Como é evidente, nem sempre os interesses privados alinham com o interesse coletivo. E nomeadamente no caso da PT, há áreas onde se justifica a intervenção do Estado. Mas será a detenção de acções de oiro a modalidade mais eficaz para lidar com o problema? Claramente não.

Uma matéria onde os interesses do País podem colidir com os interesses dos acionistas da PT é a necessidade de garantir a universalidade do serviço de telecomunicações. Na medida em que a prossecução de tal objectivo implique a presença da empresa em segmentos de rentabilidade negativa, o mesmo não seria assegurado numa lógica meramente privada. No entanto, essa situação está já devidamente acautelada no contrato de concessão entre o Estado e a PT. De facto, ao abrigo desse contrato, a PT obriga-se a prestar alguns serviços considerados de utilidade pública, mesmo que não sejam rentáveis. E precisamente, para que os accionistas não sejam prejudicados, estabelece-se o direito da empresa a indemnizações compensatórias, que o Estado português é chamado a pagar todos os anos. Isto é: a PT presta um serviço público e o contribuinte paga. Este mecanismo é eficaz e suficiente para garantir a prestação do serviço público, não resultando em excesso de intervenção (*). Já a detenção de acções de oiro, além de redundante, viola o princípio da proporcionalidade: nomear gestores e restringir a política de participações da empresa para garantir a universalidade do serviço de telecomunicações é utilizar um canhão para matar uma mosca.

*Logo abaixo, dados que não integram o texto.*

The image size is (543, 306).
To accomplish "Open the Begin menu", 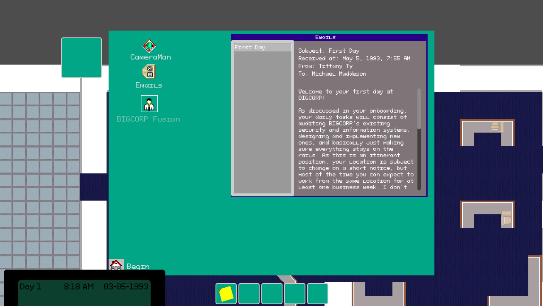I will 132,265.

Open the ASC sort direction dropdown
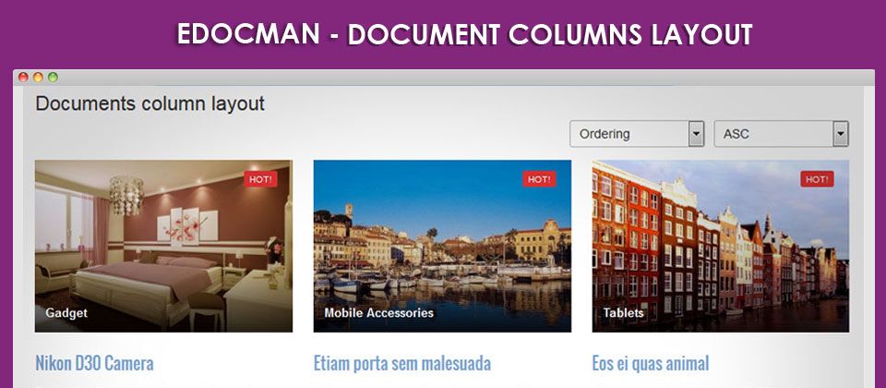point(782,134)
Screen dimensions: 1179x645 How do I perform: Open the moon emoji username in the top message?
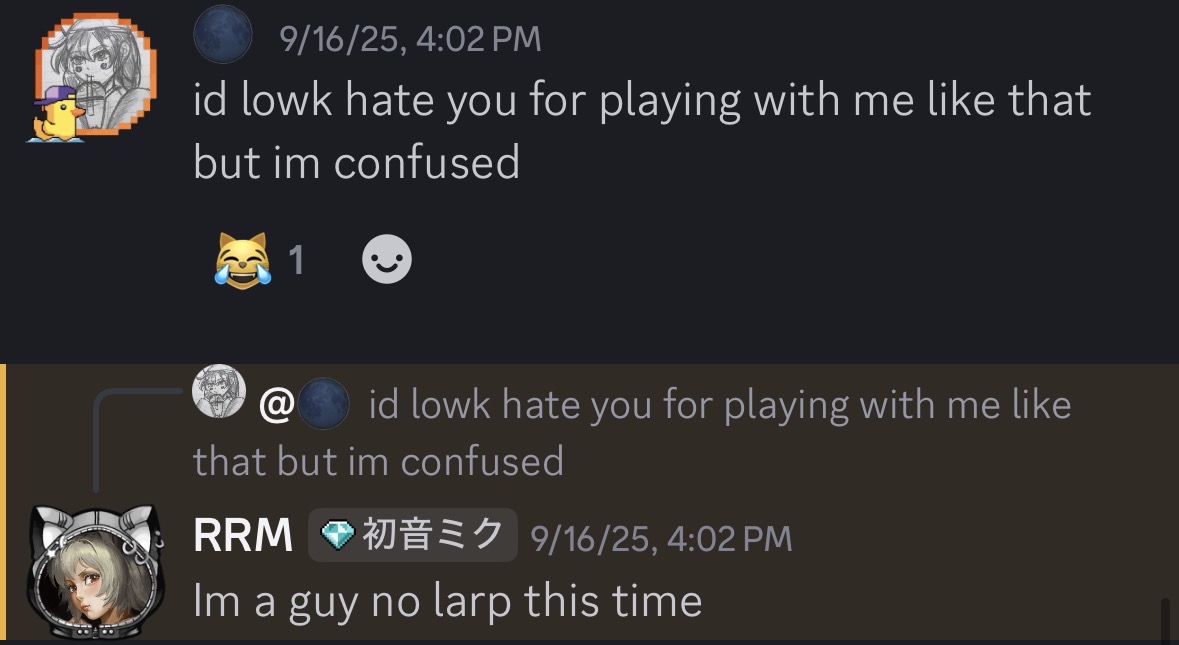coord(223,34)
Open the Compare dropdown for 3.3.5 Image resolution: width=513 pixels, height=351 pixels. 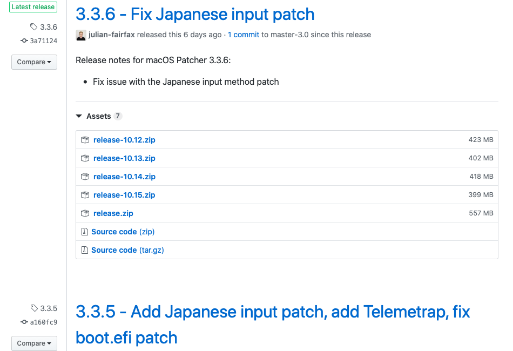[x=34, y=343]
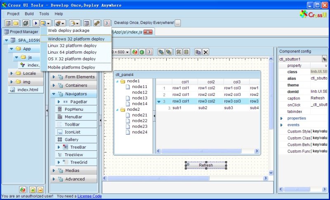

Uma segunda matéria onde, no caso da PT, se justifica a intervenção é a necessidade de assegurar a disponibilidade da rede de telecomunicações numa situação de guerra, catástrofe natural ou terrorismo. No entanto, também neste caso o recurso às ações de oiro é redundante. De facto, o contrato de concessão entre o Estado e a PT já prevê a possibilidade de o Estado assumir o comando da empresa, em caso de guerra ou crise grave. Essa cláusula chega e sobra para acautelar o interesse geral em tempo de guerra. A extensão desses poderes aos tempos de paz é claramente excessiva e viola mais uma vez o princípio da proporcionalidade.

(*) É importante notar que o direito comunitário não vê as indemnizações compensatórias como impedimentos à concorrência, precisamente por se tratarem de compensações por serviços de interesse geral que o livre funcionamento do mercado não permitiria assegurar. Mas ninguém duvida que a Comissão não aceitaria como indemnização compensatória qualquer contrapartida que o Estado Português entendesse atribuir à PT pelo facto de esta ter feito um investimento desastroso na Oi. O mais natural seria considerar tal apoio como um Auxilio de Estado incompatível com as regras da concorrência. Esta alusão mostra por absurdo quão questionável é a tese de que a presença da PT no Brasil constitua matéria de interesse geral.